Dataset records
+ + +
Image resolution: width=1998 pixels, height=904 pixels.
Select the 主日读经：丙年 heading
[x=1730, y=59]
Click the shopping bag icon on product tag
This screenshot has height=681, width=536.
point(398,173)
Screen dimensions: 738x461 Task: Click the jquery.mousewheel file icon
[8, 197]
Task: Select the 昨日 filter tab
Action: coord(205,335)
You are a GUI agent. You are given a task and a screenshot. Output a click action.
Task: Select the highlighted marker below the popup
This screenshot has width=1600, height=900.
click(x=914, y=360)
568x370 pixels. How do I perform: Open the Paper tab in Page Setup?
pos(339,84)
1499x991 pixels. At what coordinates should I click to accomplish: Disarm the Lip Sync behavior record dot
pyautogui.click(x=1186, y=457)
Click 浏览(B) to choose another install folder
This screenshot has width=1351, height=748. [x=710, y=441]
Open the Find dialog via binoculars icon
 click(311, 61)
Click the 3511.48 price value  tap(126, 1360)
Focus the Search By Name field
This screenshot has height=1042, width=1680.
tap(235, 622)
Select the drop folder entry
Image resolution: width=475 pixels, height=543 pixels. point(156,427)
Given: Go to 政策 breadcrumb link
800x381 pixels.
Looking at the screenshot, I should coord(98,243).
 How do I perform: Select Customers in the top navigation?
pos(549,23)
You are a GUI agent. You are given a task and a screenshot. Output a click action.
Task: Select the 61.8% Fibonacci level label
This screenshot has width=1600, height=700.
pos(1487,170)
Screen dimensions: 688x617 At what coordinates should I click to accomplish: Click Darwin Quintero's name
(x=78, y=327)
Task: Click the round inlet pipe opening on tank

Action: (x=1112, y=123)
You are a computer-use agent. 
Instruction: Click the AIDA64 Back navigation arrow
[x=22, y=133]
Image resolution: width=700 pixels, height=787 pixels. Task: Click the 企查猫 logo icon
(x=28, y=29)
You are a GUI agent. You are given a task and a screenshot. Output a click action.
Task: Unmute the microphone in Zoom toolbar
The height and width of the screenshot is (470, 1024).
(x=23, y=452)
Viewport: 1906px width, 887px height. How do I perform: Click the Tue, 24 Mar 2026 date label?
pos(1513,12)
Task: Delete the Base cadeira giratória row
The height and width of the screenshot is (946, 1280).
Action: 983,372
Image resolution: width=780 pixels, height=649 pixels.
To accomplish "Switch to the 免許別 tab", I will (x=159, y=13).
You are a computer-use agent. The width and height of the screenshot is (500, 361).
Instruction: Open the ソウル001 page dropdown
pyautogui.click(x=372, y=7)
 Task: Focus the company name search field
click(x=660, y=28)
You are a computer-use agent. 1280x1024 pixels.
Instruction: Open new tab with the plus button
+ + +
▸ **What to produce**
Search the records for the string "computer", and copy every line that holds it.

▸ **Solved problem**
You are a computer-use agent. 
You are a computer-use agent. The width and height of the screenshot is (500, 361).
You are a computer-use agent. 1280x1024 pixels.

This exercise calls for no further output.